For net-zero warehouse operations, you’ll want to look at lithium forklift batteries paired with renewable electricity. When your zero-emissions forklifts are powered by renewable energy such as solar, wind, or hydroelectric power, you’re moving toward a net-zero operating emission reality. The ultimate goal is to use renewable energy as your warehouse’s source of electricity for lighting, HVAC systems, forklift charging, conveyors, lifts, and other equipment.

You may be able to use these operational improvements to claim a range of incentives in the form of energy credits, rebates, and refunds from multiple federal and state programs, such as Clean Off-Road Equipment (CORE) and Low Carbon Fuel Standard (LCFS). This can make the transition to a net-zero warehouse more affordable for your business.

At the same time, you can get ahead of the curve if your state is considering limitations on new ICE forklift sales. The state of California plans to ban the sale of new non-zero-emission forklifts starting in 2026.

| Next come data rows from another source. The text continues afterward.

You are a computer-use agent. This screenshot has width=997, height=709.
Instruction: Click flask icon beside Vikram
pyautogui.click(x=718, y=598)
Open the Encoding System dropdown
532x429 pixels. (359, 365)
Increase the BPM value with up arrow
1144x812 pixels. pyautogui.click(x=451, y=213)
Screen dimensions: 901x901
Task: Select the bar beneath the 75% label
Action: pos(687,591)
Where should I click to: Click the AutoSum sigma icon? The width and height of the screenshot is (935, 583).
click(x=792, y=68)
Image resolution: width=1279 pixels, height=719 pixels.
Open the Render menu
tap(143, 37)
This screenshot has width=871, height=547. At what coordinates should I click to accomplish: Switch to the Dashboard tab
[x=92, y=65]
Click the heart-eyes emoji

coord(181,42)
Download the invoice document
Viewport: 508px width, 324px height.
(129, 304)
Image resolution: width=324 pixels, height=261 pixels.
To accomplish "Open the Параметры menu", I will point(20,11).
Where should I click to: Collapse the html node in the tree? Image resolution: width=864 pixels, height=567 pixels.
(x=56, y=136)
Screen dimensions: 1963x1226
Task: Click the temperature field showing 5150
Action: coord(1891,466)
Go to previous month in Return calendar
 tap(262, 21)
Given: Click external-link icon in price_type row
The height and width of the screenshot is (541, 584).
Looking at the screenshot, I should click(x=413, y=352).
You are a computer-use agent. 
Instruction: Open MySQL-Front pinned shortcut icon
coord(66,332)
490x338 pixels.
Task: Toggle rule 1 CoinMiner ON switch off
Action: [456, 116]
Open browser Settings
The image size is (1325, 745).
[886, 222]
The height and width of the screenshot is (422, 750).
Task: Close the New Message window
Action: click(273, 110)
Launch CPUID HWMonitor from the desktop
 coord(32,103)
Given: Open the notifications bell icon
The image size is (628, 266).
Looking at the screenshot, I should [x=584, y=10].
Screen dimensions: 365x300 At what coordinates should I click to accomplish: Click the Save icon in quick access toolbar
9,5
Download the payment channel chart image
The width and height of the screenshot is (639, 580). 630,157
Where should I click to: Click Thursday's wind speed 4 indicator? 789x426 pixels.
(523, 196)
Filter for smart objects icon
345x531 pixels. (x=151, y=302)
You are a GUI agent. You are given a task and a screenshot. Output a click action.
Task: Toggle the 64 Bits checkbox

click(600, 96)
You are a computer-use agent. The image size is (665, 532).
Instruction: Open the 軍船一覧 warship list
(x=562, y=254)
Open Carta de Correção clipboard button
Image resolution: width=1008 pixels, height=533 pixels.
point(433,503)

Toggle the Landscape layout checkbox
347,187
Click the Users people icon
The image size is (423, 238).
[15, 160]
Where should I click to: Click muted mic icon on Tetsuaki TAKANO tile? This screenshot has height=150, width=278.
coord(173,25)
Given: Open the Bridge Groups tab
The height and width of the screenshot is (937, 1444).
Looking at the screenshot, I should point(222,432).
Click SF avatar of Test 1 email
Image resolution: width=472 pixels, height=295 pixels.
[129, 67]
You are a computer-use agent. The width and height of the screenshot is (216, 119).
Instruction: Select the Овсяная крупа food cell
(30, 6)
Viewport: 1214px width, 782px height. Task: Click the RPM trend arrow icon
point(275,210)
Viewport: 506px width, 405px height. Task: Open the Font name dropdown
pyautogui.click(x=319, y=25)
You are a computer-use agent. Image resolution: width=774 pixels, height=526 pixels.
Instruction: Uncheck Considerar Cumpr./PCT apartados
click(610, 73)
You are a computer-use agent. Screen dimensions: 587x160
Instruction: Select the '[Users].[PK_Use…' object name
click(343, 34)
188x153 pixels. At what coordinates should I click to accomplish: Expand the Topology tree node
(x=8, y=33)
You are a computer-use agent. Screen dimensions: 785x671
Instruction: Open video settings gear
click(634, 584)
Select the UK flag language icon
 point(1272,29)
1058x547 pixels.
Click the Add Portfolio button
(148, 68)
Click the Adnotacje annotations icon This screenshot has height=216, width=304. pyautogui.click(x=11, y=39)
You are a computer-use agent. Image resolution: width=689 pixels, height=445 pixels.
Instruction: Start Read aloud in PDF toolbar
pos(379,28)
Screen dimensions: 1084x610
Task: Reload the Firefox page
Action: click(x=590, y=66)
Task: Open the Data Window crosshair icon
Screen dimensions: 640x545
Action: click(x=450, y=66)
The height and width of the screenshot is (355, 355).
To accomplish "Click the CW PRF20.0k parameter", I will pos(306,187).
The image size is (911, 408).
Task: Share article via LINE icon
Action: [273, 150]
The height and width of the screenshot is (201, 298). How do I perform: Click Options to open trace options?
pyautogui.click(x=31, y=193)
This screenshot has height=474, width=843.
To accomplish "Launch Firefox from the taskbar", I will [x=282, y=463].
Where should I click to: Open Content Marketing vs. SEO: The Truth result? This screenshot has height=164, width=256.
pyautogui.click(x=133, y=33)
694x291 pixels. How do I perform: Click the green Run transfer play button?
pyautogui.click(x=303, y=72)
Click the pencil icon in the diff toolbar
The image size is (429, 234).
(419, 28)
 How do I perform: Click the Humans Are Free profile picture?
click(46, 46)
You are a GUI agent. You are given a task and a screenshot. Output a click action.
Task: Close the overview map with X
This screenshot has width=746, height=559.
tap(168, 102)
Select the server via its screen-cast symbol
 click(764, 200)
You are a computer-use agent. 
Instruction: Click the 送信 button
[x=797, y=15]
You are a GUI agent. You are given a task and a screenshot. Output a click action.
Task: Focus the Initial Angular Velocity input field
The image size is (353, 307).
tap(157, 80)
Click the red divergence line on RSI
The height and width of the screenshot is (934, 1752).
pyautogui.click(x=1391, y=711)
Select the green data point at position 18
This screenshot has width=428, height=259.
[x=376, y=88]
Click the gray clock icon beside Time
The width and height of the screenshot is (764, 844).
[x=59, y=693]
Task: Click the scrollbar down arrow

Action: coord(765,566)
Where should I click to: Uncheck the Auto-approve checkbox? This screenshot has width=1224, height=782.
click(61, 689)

Through careful consideration before selecting your zero-emission forklifts, you can ensure that you are making a smart choice for your mill so that your company can operate in a more efficient and sustainable manner. By choosing lithium forklift batteries and considering the impact of on-site renewable energy systems to charge them, you can ensure that your forklift fleet will operate effectively long into the future.